◆ EXTRACTED RECORDS
* * * * * * * * *

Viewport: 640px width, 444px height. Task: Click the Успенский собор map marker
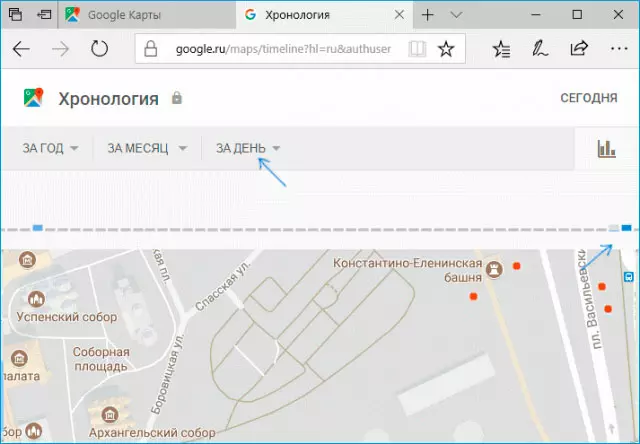(x=37, y=300)
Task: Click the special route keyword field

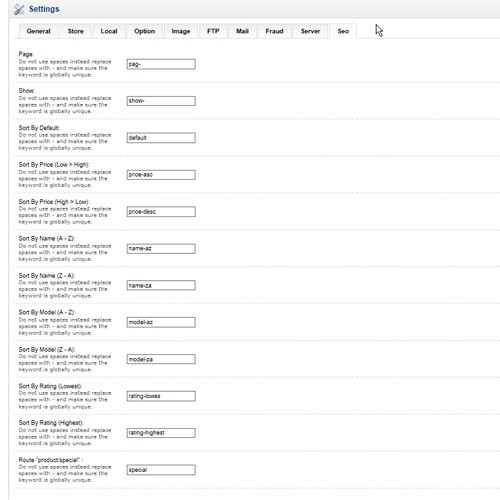Action: pyautogui.click(x=161, y=470)
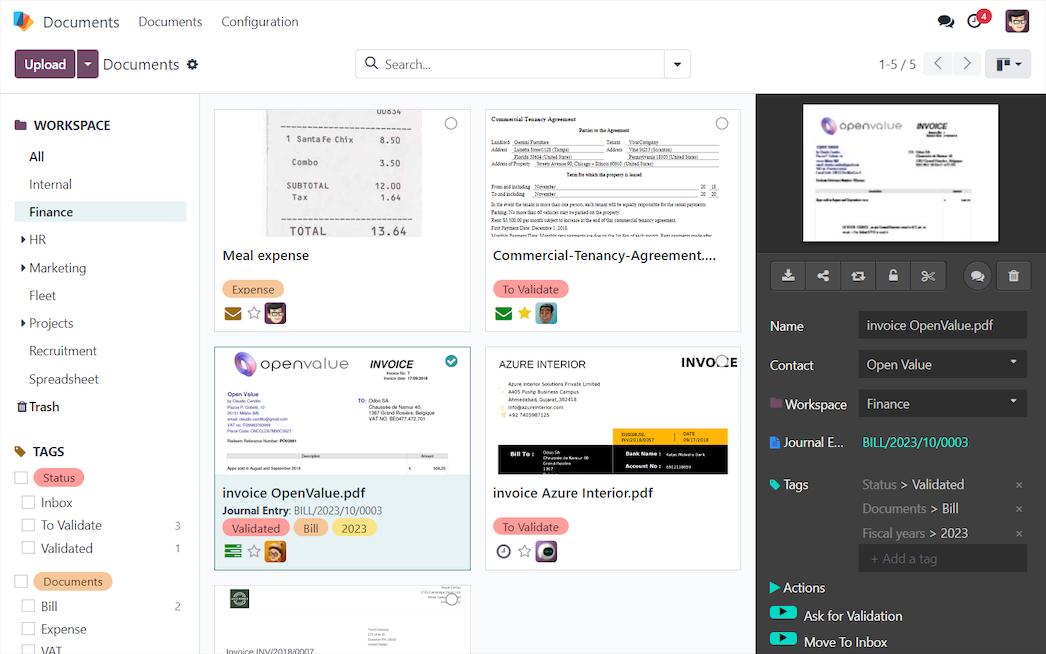Lock the selected document
Screen dimensions: 1046x654
pos(893,275)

* * * * * * * * *

◆ YOUR INSTRUCTIONS
No image belongs in the copy. Transcribe the full listing verbatim.

◆ RESULT OF THE EXERCISE
Viewport: 640px width, 444px height. Task: Click the Успенский собор map marker
(x=37, y=300)
Task: Click the special route keyword field

Action: pyautogui.click(x=161, y=470)
Lock the selected document
Screen dimensions: 1046x654
pos(893,275)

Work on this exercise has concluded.